Some movies had a formula: Boy meets Girl. The boy could be Rock Hudson, James Garner, or even Cary Grant. But the Girl was Doris. They would flirt a lot. Add a best friend for the boy (Tony Randall, Gig Young), a smart-mouthed best friend for the girl, (Thelma Ritter, Audrey Meadows), make sure Doris had the best clothes, make sure it was in technicolor and make sure there was a happy ending. The boy always got the girl. And the girl had to sing several songs. Happy endings for all. Growing up, a perfect Sunday would be making chocolate chip cookies, then curling up on the couch and watching a Doris Day movie.

In 1958 she took a risk and made a film with Alfred Hitchcock. Going against her romantic comedy roles, she played a mother trying to find her missing son with husband Jimmy Stewart. The risk paid off: the movie was a hit. It was The Man Who Knew Too Much and in it she sang her signature song “Que Sera Sera.”

Throughout the sixties, Day continued to make movies. However, her Girl Next Door roles were becoming scarce. Movies were becoming edgier, leaning towards realism. In 1968, Melvin Melcher died and after his death, she found out Melcher and a business partner left her bankrupt. Melcher also committed her to a sitcom she never agreed to be on. What to do?  Well, she needed work, so The Doris Day Show premiered later that year. Her son Terry worked on the show as well, helping make it a hit and helping Doris get out of debt.

She never liked making the show, but it was work.

Terry Melcher was also a musician who played on The Beach Boys’ Pet Sounds and he produced the Monterey Pop Festival. He also auditioned a guy he met several times but decided not to sign him. The guy was a bit creepy. Months later, the guy and his “Family” showed up at the house Terry used to live in with his then-girlfriend, Candice Bergen, killing the residents: Sharon Tate, Abigail Folger, Jay Sebring, Wojciech Frykowski and Steven Parent.

After the show’s cancellation, Day went into semi-retirement, writing her biography and doing TV specials.

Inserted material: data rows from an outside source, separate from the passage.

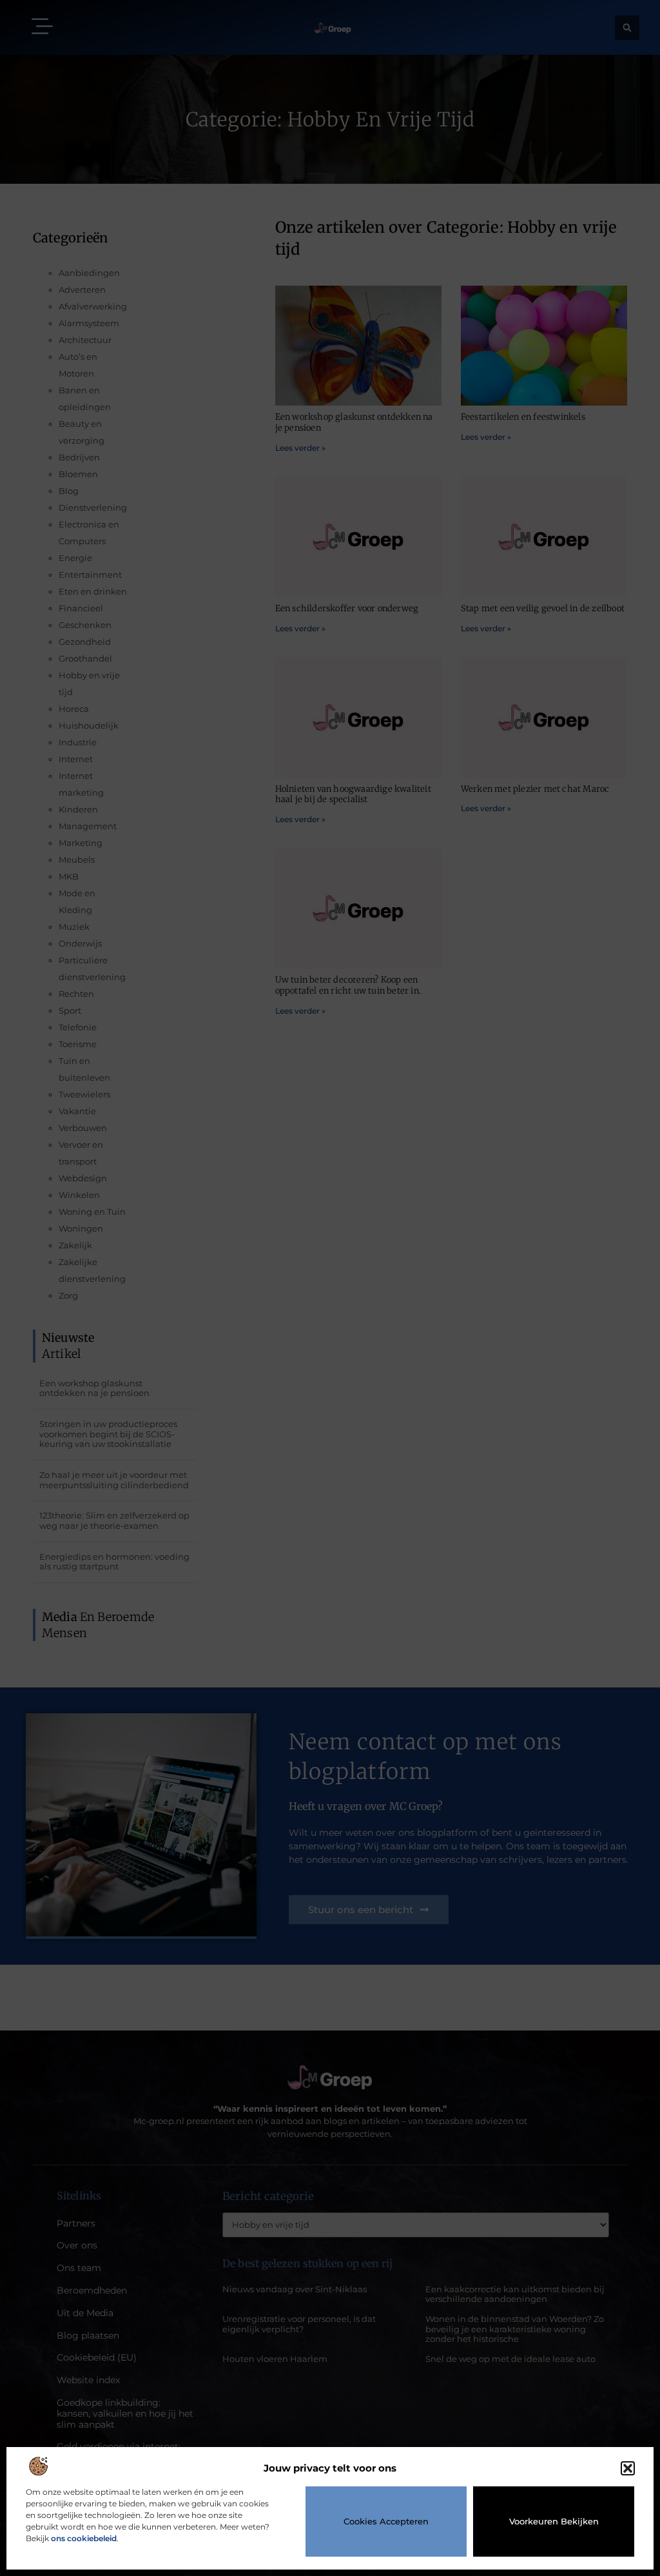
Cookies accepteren (386, 2521)
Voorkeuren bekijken (554, 2521)
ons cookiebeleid (84, 2538)
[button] (627, 2468)
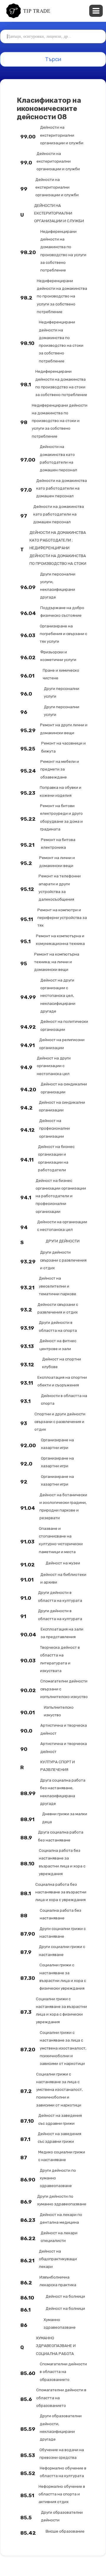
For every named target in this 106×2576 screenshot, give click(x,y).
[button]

In 1985 she did a new TV show, Doris Day’s Best Friends. She called old friends of hers to do the show. Of course, she called Rock Hudson. He said yes. When he arrived at her home in Carmel, she was shocked by how thin he was. He told her not to worry, he was recovering from the flu. She told him to stay with her–she would make him chicken soup, nurse him to health. No, he had to get to Paris. He taped his scenes for the show, then they posed for publicity photos. In the photos, they are hugging and she kissed his cheek. Days later she found out he had AIDS. Watching them now, I am amazed by their enjoyment in each other, and her unconditional love for him.

After the show’s cancelation, the Golden Globe and Grammy Award-winning Day officially retired. She refused a Kennedy Center Honor and an honorary Oscar, preferring to be with her animals. A vegetarian, Day was a huge animal lover and she founded the Doris Day Animal Foundation in 1978, then later the Doris Day Animal League, and the Doris Day Horse Rescue And Adoption Center. In 1997 she called President Clinton and told him he had to have his new dog Buddy fixed. President Clinton obeyed. Animals provided her joy. It made sense. Animals didn’t tell her what movies to do, animals didn’t leave her bankrupt, and animals simply loved her for her.

She sometimes popped up in the news, like when she survived son Terry Melcher when he died in 2004. The only times she talked to the press was to Magic 63, a Carmel radio station on her birthday up until 2009. Her voice sounded the same: chipper, happy, buoyant.

In times when everything seems so uncertain, Day’s voice is still a balm–a cool hand on a hot forehead, telling us it’s all going to be all right.